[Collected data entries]

===

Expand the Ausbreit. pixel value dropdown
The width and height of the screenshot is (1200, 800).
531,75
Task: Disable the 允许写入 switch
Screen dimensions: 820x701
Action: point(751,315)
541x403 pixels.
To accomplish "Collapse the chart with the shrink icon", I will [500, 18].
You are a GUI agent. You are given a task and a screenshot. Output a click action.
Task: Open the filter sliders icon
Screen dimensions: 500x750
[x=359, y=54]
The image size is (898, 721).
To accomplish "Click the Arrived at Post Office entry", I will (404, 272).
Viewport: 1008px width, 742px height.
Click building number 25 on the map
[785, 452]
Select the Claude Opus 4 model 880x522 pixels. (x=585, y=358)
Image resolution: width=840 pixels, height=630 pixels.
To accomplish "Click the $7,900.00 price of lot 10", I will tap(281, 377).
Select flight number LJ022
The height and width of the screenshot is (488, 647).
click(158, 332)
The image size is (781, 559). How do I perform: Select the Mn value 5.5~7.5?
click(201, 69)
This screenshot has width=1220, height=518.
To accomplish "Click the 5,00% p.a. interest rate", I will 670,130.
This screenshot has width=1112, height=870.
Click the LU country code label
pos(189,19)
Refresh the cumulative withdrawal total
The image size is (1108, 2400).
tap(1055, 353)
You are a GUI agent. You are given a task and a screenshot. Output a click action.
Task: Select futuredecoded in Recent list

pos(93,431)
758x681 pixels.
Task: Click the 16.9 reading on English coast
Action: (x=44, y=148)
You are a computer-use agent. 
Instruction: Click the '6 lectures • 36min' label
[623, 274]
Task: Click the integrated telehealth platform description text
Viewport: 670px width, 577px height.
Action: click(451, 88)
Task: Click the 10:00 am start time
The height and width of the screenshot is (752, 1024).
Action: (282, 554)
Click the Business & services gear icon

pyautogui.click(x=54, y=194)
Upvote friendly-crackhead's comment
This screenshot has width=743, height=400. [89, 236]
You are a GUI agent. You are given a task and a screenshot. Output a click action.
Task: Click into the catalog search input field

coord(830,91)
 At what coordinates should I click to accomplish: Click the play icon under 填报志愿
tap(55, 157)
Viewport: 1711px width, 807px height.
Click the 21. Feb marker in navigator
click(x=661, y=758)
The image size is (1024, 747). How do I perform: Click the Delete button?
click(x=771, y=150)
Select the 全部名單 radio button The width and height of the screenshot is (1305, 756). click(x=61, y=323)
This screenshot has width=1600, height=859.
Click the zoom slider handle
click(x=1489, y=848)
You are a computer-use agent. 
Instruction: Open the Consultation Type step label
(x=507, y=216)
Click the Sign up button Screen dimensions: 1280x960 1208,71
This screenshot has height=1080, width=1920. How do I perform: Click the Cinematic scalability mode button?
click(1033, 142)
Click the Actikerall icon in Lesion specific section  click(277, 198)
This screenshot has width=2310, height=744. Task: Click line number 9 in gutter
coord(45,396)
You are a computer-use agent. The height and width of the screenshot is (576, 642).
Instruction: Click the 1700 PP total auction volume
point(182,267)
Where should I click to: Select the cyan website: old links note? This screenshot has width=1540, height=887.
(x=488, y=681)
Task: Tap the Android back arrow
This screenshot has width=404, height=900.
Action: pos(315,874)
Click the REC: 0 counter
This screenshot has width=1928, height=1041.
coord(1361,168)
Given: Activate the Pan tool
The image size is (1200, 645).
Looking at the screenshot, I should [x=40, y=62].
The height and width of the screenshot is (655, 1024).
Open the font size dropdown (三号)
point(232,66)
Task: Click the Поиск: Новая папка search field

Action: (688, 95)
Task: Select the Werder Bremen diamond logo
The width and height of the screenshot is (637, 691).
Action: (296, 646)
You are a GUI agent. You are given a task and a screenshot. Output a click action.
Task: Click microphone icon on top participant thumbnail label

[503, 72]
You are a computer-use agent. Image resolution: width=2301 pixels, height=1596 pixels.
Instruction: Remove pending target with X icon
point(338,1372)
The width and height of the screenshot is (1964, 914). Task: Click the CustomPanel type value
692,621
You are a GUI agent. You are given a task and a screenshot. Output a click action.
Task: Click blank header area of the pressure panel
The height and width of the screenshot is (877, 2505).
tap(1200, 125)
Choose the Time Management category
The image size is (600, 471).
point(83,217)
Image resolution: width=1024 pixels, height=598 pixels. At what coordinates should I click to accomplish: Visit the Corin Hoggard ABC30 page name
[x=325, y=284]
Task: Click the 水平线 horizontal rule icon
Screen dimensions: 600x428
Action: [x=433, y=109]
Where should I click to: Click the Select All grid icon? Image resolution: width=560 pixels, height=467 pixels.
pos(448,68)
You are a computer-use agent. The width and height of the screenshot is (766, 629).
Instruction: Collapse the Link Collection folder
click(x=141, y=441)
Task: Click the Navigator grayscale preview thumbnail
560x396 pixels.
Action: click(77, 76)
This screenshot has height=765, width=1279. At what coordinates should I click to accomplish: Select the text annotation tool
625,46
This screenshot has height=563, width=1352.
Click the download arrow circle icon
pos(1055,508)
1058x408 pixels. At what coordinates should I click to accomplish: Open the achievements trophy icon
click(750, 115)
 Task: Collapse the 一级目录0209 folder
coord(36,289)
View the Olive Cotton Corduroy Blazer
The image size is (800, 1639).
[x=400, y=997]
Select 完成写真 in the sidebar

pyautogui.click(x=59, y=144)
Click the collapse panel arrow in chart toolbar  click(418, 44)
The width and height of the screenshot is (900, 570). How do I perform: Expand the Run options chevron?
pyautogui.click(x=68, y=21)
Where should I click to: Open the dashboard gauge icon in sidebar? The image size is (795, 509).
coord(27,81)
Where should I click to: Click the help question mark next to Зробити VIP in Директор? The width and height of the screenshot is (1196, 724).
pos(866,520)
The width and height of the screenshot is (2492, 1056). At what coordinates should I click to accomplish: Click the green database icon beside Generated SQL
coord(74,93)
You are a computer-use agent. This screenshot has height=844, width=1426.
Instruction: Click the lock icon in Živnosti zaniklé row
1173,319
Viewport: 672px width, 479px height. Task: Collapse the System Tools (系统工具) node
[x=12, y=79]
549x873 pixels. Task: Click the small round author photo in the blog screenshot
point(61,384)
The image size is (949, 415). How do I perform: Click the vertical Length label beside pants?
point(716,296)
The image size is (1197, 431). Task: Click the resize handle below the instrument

===

Copy out every line above where "will" is present.

> _Answer to this exercise_:
To accomplish "Collapse the chart with the shrink icon", I will [500, 18].
To accomplish "Click the Arrived at Post Office entry", I will (404, 272).
To accomplish "Click the $7,900.00 price of lot 10", I will tap(281, 377).
To accomplish "Click the 5,00% p.a. interest rate", I will 670,130.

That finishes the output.